* WHAT THE TASK ASKS *
Every line of the records below from the line with "Click the Market Place storefront icon" up to and including the line with "Click the Brazil" must be reproduced exactly, and no line outside that range.

* PROVIDED DATA *
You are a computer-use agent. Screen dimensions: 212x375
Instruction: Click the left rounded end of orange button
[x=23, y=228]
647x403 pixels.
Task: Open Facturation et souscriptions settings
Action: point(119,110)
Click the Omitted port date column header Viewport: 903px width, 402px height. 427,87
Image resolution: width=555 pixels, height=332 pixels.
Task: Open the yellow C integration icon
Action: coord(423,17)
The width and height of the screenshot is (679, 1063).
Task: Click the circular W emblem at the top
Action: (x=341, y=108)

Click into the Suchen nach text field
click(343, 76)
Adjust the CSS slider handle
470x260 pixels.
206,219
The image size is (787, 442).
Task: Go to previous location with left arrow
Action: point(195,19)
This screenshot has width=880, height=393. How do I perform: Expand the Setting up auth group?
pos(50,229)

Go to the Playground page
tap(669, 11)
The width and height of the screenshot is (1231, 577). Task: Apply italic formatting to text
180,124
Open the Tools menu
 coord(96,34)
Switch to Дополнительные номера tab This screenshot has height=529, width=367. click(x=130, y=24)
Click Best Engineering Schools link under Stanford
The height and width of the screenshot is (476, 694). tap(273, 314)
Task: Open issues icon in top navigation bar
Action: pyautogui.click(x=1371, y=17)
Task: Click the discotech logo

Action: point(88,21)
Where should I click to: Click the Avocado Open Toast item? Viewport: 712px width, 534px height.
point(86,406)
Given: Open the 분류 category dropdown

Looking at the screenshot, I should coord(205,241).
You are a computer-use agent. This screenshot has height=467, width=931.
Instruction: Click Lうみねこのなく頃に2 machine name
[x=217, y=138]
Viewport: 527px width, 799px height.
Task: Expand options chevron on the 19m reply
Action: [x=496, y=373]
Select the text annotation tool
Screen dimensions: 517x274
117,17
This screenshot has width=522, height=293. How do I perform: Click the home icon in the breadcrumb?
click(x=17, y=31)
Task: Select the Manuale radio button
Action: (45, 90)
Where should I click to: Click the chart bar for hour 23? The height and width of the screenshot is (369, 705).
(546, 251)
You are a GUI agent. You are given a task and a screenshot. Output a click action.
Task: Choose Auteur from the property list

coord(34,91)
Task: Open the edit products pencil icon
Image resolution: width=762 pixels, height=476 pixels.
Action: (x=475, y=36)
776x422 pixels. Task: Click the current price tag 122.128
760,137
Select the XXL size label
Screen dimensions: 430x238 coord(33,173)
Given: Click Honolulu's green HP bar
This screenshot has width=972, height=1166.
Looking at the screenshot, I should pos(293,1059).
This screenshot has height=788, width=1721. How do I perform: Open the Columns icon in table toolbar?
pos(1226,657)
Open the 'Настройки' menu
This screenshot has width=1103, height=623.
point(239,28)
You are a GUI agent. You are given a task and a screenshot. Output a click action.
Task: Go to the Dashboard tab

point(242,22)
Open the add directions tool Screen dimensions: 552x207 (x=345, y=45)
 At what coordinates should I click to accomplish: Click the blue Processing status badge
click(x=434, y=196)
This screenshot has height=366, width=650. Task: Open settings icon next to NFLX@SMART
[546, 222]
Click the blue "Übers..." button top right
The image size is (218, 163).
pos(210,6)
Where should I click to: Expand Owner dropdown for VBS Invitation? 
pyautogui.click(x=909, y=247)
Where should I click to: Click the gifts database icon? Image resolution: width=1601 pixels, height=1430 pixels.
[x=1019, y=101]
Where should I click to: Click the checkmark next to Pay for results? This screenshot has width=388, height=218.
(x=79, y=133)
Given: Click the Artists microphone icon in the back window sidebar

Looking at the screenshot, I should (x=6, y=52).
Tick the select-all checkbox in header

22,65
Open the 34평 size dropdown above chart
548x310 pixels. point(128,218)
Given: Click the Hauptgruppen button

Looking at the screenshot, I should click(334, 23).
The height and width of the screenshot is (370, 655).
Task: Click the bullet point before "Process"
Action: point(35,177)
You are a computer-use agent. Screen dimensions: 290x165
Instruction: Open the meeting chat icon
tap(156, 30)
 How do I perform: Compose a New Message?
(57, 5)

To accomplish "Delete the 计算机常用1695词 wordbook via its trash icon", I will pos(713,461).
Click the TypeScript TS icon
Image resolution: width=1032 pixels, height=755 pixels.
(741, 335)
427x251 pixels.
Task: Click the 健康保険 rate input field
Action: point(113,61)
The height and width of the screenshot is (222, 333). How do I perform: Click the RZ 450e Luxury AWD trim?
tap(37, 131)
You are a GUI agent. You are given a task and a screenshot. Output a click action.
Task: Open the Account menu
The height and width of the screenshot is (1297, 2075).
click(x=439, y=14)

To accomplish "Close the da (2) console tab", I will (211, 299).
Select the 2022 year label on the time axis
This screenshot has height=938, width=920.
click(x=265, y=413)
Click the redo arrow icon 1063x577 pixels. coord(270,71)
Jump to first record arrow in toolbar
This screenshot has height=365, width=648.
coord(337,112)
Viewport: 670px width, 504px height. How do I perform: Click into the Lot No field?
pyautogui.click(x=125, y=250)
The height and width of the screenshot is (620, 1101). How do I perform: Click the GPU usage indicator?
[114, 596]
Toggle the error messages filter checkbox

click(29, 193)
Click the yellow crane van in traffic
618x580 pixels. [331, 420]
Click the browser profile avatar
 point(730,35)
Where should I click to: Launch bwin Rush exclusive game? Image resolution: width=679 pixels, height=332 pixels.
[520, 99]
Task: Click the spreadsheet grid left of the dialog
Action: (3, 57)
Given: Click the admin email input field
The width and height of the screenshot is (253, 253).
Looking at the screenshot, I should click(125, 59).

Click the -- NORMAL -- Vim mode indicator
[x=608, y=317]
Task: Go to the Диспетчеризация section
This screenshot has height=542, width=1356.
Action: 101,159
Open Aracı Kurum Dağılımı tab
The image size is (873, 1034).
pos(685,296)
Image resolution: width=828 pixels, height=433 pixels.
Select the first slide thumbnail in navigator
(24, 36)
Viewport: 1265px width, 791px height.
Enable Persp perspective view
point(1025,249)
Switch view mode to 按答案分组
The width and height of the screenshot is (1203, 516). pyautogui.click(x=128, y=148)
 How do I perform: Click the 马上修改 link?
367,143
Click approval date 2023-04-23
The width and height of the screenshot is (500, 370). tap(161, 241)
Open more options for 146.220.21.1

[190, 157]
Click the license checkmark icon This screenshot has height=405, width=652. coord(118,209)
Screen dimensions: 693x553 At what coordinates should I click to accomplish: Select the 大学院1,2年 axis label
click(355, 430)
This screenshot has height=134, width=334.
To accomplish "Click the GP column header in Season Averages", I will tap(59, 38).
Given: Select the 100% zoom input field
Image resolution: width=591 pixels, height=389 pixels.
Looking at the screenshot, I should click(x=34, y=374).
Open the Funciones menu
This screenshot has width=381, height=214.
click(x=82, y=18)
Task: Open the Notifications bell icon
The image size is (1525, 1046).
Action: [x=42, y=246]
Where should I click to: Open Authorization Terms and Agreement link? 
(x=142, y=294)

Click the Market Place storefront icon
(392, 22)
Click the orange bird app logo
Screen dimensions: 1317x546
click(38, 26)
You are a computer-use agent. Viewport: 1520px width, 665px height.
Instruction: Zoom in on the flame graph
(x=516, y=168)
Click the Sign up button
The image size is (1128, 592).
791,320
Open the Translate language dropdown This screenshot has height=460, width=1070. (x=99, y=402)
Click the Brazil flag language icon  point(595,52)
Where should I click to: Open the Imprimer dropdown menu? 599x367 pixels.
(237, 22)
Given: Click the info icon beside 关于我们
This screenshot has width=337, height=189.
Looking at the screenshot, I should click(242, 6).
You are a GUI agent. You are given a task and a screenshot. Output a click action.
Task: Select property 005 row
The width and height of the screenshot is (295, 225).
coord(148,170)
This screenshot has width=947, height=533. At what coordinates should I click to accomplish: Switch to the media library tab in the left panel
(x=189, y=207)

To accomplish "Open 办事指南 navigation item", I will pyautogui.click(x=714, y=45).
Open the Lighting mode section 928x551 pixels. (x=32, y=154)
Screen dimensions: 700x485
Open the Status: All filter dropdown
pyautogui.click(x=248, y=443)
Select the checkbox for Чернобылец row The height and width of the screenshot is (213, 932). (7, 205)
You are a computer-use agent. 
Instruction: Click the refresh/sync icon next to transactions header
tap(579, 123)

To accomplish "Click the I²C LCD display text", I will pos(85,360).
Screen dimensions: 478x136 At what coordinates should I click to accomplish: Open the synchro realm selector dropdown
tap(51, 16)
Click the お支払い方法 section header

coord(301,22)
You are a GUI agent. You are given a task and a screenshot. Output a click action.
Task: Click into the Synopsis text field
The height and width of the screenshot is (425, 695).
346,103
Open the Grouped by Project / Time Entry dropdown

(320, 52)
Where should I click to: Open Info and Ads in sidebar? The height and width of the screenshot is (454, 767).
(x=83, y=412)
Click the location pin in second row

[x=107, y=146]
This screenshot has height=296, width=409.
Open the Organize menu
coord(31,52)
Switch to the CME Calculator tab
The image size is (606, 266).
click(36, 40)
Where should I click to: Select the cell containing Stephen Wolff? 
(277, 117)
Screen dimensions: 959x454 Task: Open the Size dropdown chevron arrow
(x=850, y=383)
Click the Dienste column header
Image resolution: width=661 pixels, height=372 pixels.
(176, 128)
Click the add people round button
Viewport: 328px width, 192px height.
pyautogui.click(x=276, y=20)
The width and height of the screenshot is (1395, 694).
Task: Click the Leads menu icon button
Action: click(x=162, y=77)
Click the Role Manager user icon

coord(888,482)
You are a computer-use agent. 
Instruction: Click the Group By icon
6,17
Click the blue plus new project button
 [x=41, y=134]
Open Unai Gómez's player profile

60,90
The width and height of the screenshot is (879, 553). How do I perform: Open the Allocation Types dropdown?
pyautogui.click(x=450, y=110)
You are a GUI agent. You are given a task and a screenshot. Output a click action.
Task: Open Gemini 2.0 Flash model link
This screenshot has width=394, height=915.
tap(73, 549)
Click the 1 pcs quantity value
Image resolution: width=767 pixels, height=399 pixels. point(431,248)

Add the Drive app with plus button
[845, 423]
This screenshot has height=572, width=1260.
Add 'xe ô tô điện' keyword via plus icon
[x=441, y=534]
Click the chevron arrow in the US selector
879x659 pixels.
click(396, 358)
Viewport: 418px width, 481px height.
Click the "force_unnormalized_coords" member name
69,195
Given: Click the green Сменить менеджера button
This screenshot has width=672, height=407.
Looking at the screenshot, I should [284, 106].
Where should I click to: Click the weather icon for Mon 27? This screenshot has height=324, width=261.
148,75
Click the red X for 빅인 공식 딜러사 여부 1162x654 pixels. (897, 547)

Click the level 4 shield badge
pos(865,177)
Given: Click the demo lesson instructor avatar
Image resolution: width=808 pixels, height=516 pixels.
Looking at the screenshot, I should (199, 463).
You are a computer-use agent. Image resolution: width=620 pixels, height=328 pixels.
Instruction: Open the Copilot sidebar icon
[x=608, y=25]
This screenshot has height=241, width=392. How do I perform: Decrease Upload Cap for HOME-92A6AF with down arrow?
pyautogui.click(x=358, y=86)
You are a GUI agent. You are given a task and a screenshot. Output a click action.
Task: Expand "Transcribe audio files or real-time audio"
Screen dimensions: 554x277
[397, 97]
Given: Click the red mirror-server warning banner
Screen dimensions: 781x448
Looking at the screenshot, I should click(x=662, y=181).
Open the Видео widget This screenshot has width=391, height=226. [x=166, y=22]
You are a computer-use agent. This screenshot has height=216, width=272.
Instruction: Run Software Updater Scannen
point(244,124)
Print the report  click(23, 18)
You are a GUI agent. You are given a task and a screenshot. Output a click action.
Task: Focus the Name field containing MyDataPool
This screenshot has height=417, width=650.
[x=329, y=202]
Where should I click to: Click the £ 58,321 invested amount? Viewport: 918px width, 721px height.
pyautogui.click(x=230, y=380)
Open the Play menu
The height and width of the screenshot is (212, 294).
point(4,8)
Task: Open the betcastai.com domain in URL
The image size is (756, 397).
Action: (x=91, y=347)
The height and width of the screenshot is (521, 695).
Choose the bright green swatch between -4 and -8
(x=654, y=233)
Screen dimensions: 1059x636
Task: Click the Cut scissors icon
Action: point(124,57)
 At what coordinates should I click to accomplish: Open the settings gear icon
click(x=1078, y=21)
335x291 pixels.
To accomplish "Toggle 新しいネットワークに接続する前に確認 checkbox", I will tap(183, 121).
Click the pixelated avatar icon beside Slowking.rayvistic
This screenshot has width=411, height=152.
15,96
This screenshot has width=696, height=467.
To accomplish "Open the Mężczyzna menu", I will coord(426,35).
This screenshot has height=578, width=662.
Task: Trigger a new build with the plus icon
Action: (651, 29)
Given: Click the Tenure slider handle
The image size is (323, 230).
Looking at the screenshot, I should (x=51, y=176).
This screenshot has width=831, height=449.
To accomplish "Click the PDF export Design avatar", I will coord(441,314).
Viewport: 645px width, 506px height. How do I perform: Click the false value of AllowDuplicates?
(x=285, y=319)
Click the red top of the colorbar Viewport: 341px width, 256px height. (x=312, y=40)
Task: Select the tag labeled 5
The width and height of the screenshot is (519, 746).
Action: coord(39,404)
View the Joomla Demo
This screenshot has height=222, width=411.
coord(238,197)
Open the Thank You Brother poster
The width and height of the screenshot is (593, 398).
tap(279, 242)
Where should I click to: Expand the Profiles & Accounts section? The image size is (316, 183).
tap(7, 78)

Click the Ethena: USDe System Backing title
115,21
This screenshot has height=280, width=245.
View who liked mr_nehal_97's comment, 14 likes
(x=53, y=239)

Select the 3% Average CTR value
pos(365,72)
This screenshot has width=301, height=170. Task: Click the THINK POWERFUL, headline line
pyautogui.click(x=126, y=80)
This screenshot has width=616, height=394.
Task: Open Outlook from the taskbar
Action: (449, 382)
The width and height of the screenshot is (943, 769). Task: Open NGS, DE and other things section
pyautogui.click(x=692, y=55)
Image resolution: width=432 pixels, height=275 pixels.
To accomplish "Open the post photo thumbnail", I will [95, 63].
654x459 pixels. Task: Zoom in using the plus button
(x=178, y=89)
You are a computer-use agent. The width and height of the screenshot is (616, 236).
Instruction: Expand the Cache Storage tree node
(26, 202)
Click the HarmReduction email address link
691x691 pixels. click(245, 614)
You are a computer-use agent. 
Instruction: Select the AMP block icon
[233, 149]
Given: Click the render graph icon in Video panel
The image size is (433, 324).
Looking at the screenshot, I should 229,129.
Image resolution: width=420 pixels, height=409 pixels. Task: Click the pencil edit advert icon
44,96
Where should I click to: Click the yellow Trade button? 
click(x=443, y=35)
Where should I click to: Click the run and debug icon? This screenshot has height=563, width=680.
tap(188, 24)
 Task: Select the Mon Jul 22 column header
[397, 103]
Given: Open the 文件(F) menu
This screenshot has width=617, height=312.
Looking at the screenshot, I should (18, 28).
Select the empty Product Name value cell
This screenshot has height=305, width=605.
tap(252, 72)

* PROBLEM SOLUTION *
Click the Market Place storefront icon
(392, 22)
Click the orange bird app logo
Screen dimensions: 1317x546
click(38, 26)
You are a computer-use agent. Viewport: 1520px width, 665px height.
Instruction: Zoom in on the flame graph
(x=516, y=168)
Click the Sign up button
The image size is (1128, 592).
791,320
Open the Translate language dropdown This screenshot has height=460, width=1070. (x=99, y=402)
Click the Brazil flag language icon  point(595,52)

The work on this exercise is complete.